‘We shall return’
Principal optimistic despite another May Day Headley Cup final disappointment
May Day High Principal Stanford Davis says he’s proud of the Under-19 cricket team though they again fell at the last hurdle, losing by 140 runs to neighbours Manchester High in the 2024 Inter-secondary Schools Sports Association Grace Headley Cup final in Mandeville two weeks ago.
It was a back-to-back final disappointment for May Day after perennial winners St Elizabeth Technical High School (STETHS) got the better of them in 2023.
May Day had entered the final against Manchester High with plenty of confidence, having beaten them earlier in the season. But as can happen in sports, things fell apart at the pivotal juncture.
Though expressing disappointment, Davis told the Jamaica Observer that May Day, who until recently did not even have a cricket programme, have far exceeded expectations.
“I know it was going to come down to who played better [in the final], because they are two good teams. May Day lost one match in the Headley Cup season and that was in the final,” said Davis, an avid cricket lover and the man behind May Day’s rise as a cricketing force.
After he started to put the pieces together fewer than 10 years ago, there was incremental growth before Head Coach Oral Simpson joined the May Day High cricket programme in January 2019.
And others played their part.
“We got the whole school, including teachers, admin staff, parents and some past students involved, so it became a concerted effort which also involved people in the community, taxi and bus drivers and so forth coming out to the matches to support the team,” Davis, a former Manchester High student, recounted.
“But reaching the [2023] final in that [short] time was really a bonus, because when we started and looked at the mammoth task, we thought it would have been a really long time before we could even think of reaching the final,” he said.
Davis insisted that while several of May Day’s top cricketers will move on at the end of this school year, the project will continue.
“Most of the boys will be leaving so we will have to rebuild.

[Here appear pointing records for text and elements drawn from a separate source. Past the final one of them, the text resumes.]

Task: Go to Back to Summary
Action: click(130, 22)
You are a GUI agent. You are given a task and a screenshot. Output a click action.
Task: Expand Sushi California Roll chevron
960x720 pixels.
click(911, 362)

But it is a process that we are committed to. We shall return,” he said.
Looking at the broader picture, Davis said it was a boost seeing the two teams advancing to the final, especially since only two teams from the parish of Manchester entered the Headley Cup this season.
“To have those two teams going to the final is phenomenal. It looked very difficult [at the start of the season] but it happened that both teams worked hard and ended up in the final,” he noted.
That fact was not lost on veteran Manchester High Head Coach Burtram Barnes, who is a former STETHS student.
“Well done to May Day, I think they gave it a good run. I’m proud… it shows that talent is here [in Manchester] and that’s good for cricket. It’s the first in the history of the Headley Cup that two teams from the parish are playing in the final, which was good for Manchester,” Barnes reasoned.